До захода луны оставалось минут двадцать. Мы лежали рядом, не прикасаясь друг к другу, тихо наблюдая, как встает солнце, которое не видит никто, кроме нас; от почвы и палых листьев исходят влажные испарения, жужжат маленькие крылышки, жуки ползут по своим делам, дрожат и переливаются капли росы. «Этот мир, – думала Лула, – сочится, изобилует, кишит чудесами. А мы живем в непрозрачном пузыре телевидения и спиртного». – «Тебе бы стоило начать вести дневник», – я хотел телепатически послать ей мысль, но слишком поздно: ее уже захлестнуло перевоплощение. Ее звериные органы чувств бились в агонии. Я хотел подойти к ней, но вспомнил: «Не трогай меня» – и отступил. Она вскочила на все четыре лапы и выгнула спину, упала, свернулась в клубок. Я почувствовал, как зашла луна, и меня пронзила острая боль, похожая на зубную, когда зуб уже готов выпасть и держится лишь на маленькой ниточке. Талулла лежала в позе эмбриона, сцепив зубы, ее била сильная дрожь, словно кто-то играл на ней вместо барабана.
Она снова была быстрее меня. И могла наблюдать – что она и делала, сидя на земле и глотая воздух – за шоу Перевоплощающегося Обратно Джейка Марлоу.
– Спасибо, что не смеешься надо мной, – сказал я, как только уверился, что способность говорить вернулась ко мне.

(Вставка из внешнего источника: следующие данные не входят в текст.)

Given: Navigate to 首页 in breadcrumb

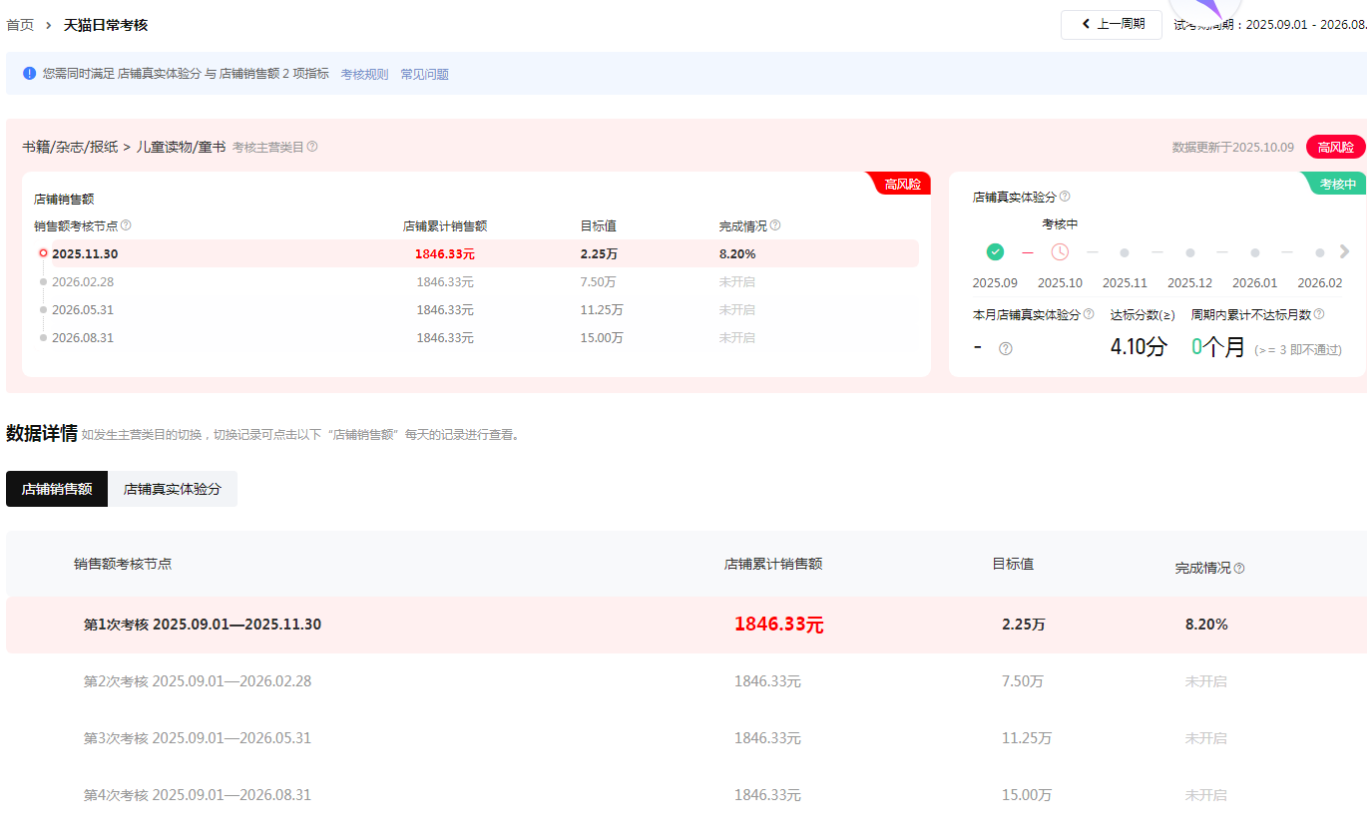Looking at the screenshot, I should click(x=20, y=25).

Она не ответила – была занята тем, что пыталась собрать себя воедино. Ее зрачки были расширены и блестели, в них еще виднелось наслаждение от зверского убийства. Пока я помогал ей вытереться (моющим средствам было все равно, они отмывали кровь и кишки, благоухая цветочным ароматом, как если бы это были кетчуп или сок), я чувствовал, как все человеческое в ней пытается оправиться от шока и отвращения к самой себе, которое не могли заглушить никакие оправдания. Но она довольно быстро вспомнила (и глаза ее приобрели осознанное выражение), что шок и отвращение уже доказали свою бесполезность. Шесть раз. И это седьмой. Теперь она понимала, что ей придется смириться с подобным положением дел, раз уж выбор был только между смертью и такой жизнью. «Я знаю, что ты чувствуешь», – хотел сказать я. Но не сказал. Потому что помимо психологических страданий, она явно мучилась от синдрома пост-Проклятья. А я уже забыл, каково это, когда дух сломлен, а с сознания словно спустили шкуру. И ты точно не хочешь говорить – только не об этом…

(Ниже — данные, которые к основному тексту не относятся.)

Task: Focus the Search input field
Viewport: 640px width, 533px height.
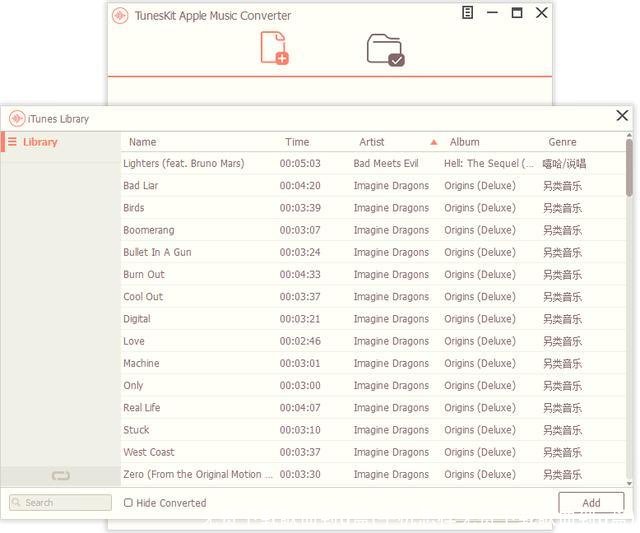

Я собрал в мешок все моющие принадлежности и замел следы на том месте, где ее вчера стошнило. Последний раз оглянулся вокруг. Кроме рассеивающегося запаха мочи оборотня, мы не оставили никаких признаков нашего присутствия.
Час спустя, сырые от тумана и с переполненными мясом желудками, мы были у машины. Мои икры болели. Талулла дрожала. Салон автомобиля показался нам невиданным комфортом, когда двери с щелчком захлопнулись. Еще один плюс цивилизации в том, что ты можешь просто залезть в машину, закрыть дверь, оказаться в окружении магнитолы, кожи и винила и просто уехать, дыша кондиционируемым воздухом. Я выкинул пакет с мусором (и если кто-то его обнаружит, это станет настоящей ДНК-головоломкой) в мусорный контейнер на заправке по пути в Сан-Франциско и поменял номера на пустынной стоянке через несколько километров. Через два часа мы оставили «Тойоту» и пересели в «Амтрак» до Чикаго.
Некоторое время мы сидели бок о бок в тишине, Талулла заняла место у окна и смотрела на сменяющийся пейзаж. Солнце грело наши лица и руки. Ее соски были напряжены. Она медленно моргала, словно каждое соприкосновение кончиков век давало ей маленькую порцию гармонии. Ее тело излучало усталость. Мерное покачивание поезда действовало успокаивающе.
Я сидел с закрытыми глазами, когда она заговорила.
– Я начинаю привыкать, – сказала она спокойно. Но я чувствовал, что у нее в горле стоит ком. Я промолчал. Она и не ждала ответа.
Наконец она положила голову мне на плечо и крепко заснула.